A group of business organisations and individual entrepreneurs in Romania have signed a “Call for Saving the Economy” asking the Romanian state authorities for an economic stimulus package worth €30bn (15% of GDP). They envisage funding the package through substantial borrowing from international financial institutions.
The signatories are mostly local entrepreneurs largely in the sectors of horeca, tourism and transport that are among the hardest hit by the coronavirus (COVID-19) pandemic.
The list of initiators includes, for instance, the Romanian Business Leaders formed by local entrepreneurs and professionals but, notably, not the Foreign Investors Council that includes subsidiaries of multinational groups, and banks that are generally part of foreign groups.
The government's economic support package gained clarity recently, but it remains thin. The executive has already promised to guarantee and pay the interest for loans in the amount of up to €3bn extended by banks to small and medium sized enterprises — but the steps taken so far have been of much smaller magnitude. And the bureaucracy makes this measure hardly credible. The government has also launched a programme to pay unemployment benefits to employees in technical unemployment (some €1.6bn). A further €500mn worth of grants are expected to be financed from the European Union, but there is no guarantee in this regard.
Under these circumstances, it is understandable that the entrepreneurs are calling for more committed intervention. The authors of the manifesto asked for an “interventionist” “shock therapy” with money borrowed by the government (to be repaid later in the future), including from the International Monetary Fund (IMF) or the European Bank for Reconstruction and Development (EBRD) and “injected” in the economy.
Even if this means asking future generation to pay off the debts, there is no other way to save the economy, the authors of the letter argue.
They believe that substantial state intervention could help the local economy avoid recession or close the year with a low decline and maintain its competitiveness in the global market. In contrast, the lack of immediate intervention could throw the country into a long and deep recession, more severe than the one in 2009 and with little chance of significant recovery in the next decade.
In the end, the investors propose the creation of an economic crisis group that should include all those who can contribute with solutions, starting from their proposal, and decide if such a “shock therapy” is possible and viable in Romania.
"Shock therapy" or interventionism?
Perhaps the “shock therapy” literally recommended by the authors of the manifesto is not the best description of the programme they suggest, since the term generally refers to a smaller role played by the state in economy — while the Romanian entrepreneurs are asking for exactly the opposite: stronger intervention by the state in the economy.

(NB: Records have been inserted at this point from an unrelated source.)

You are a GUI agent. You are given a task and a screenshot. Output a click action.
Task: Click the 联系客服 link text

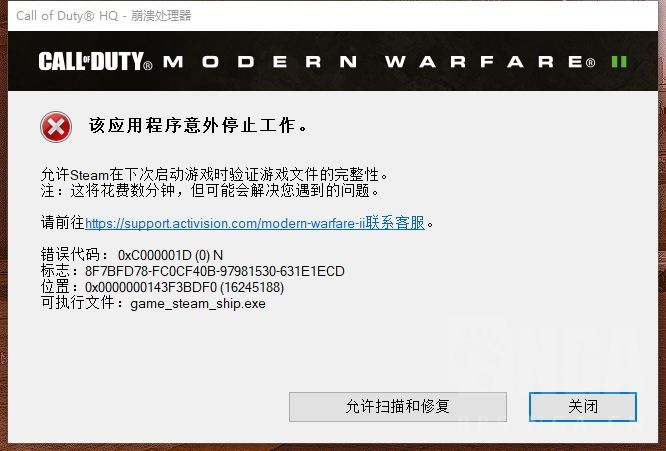(395, 223)
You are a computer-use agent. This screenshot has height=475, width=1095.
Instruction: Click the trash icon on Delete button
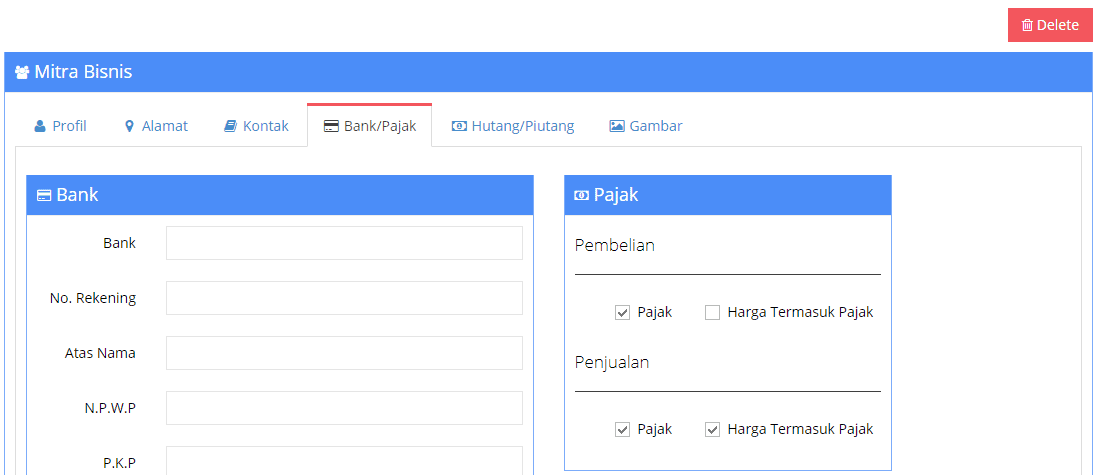pos(1027,25)

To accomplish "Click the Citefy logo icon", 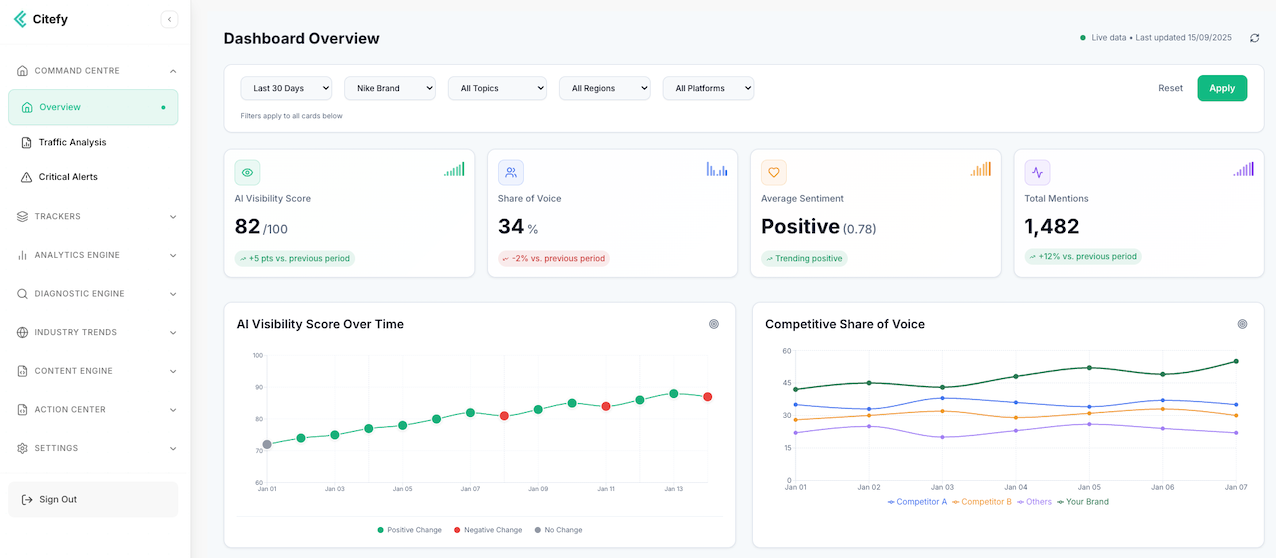I will pyautogui.click(x=20, y=19).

“We consider that, in the present situation … it is necessary to rethink the way the Romanian state must intervene, in the sense of an extraordinary approach in an extraordinary situation. We believe that the Romanian state should behave like a responsible stakeholder in all Romanian companies under the present conditions,” reads the opening of the local investors’ call, which is addressed to President Klaus Iohannis, the heads of the Romanian parliament, the government and the main political parties in Romania.

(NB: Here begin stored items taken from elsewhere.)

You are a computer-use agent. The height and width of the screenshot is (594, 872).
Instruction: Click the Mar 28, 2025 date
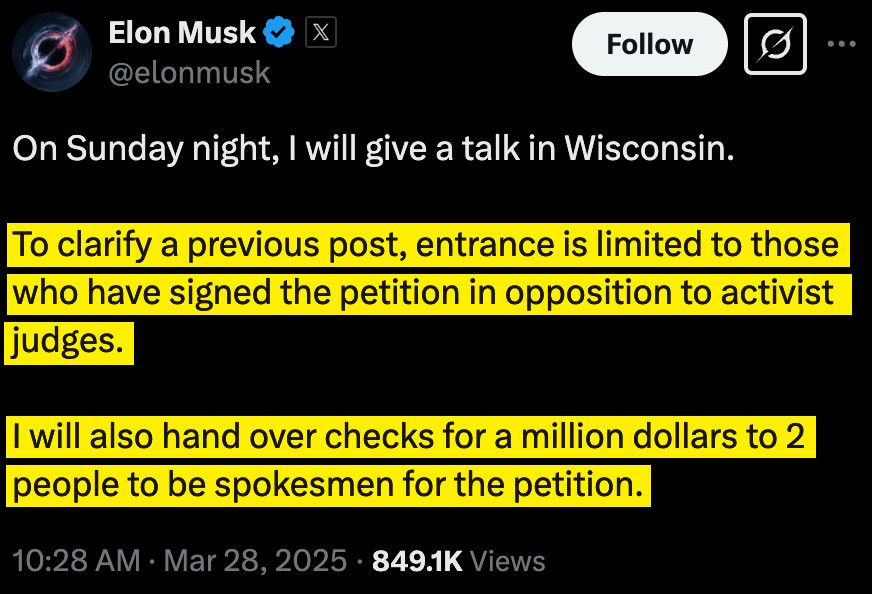(255, 560)
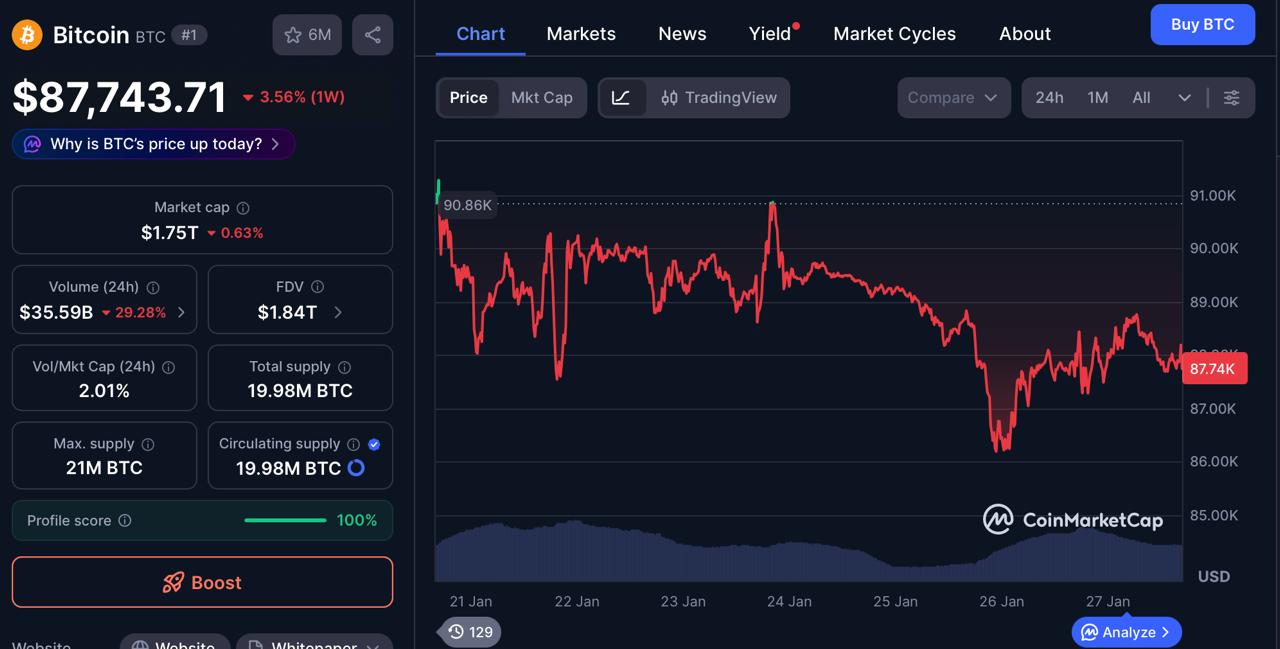
Task: Click the Bitcoin coin logo
Action: pos(26,33)
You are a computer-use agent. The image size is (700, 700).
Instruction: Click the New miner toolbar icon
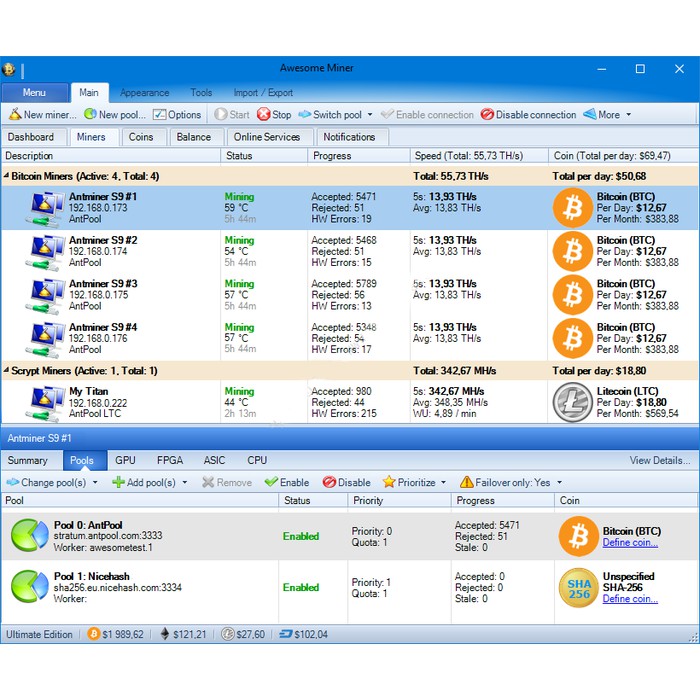pyautogui.click(x=15, y=115)
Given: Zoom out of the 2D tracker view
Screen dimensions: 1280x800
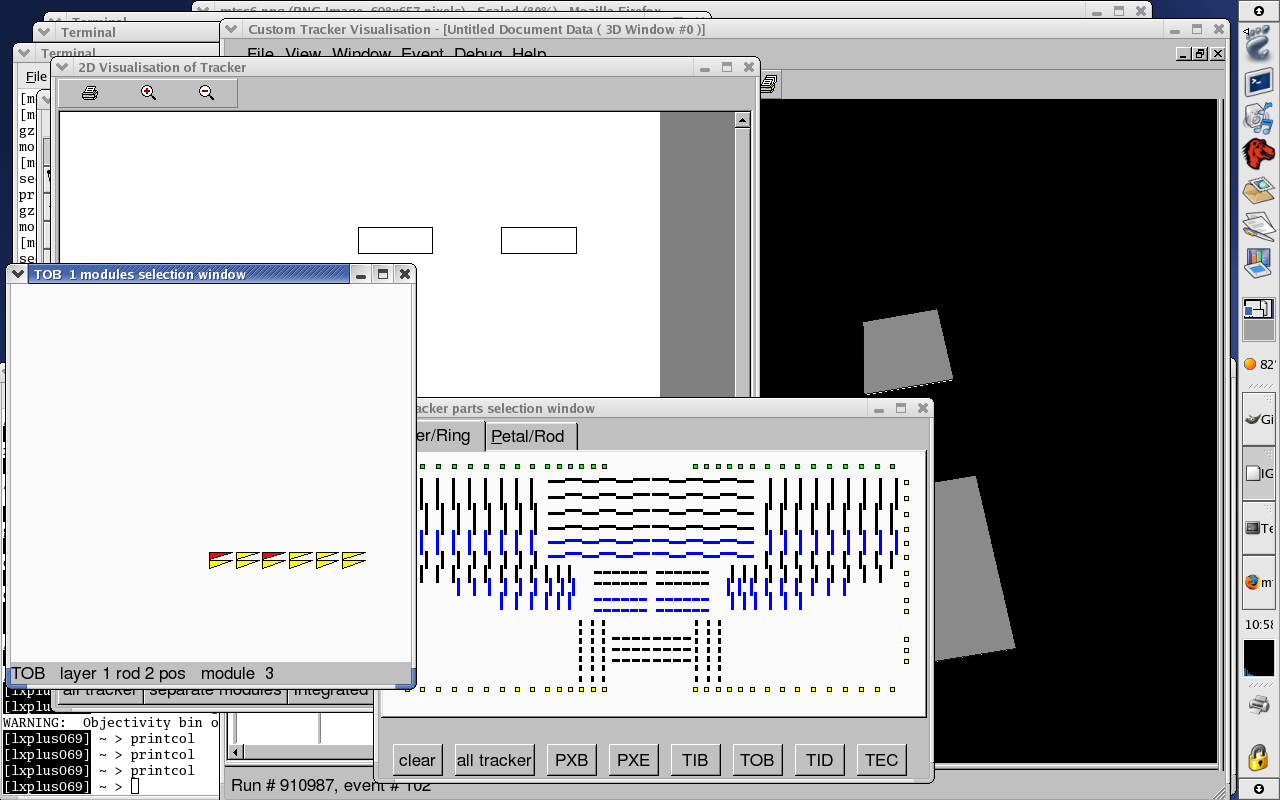Looking at the screenshot, I should 206,93.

The logic suggested by the entrepreneurs is that Romania’s public debt-to-GDP ratio is still low at around 35% at the end of last year, and the European Union has just lifted the constraints on the budget deficit. The country could, therefore, borrow as much as it needs to finance the economic stimulus, they conclude. However, while the EU may have lifted (temporarily) the constraints on the budget deficit, rating agencies and the banks have not changed the procedures followed in assessing the sovereign risk. Running wide current account and budget deficit is still seen as risky and Romania is unlikely to raise the kind of money the entrepreneurs suggest (€30bn) from the international market. Romania might hope for only €1bn from the IMF, according to sources familiar with the ongoing discussions in the government, while the country has already started talks for €1bn from the World Bank’s International Bank for Reconstruction and Development (IBRD).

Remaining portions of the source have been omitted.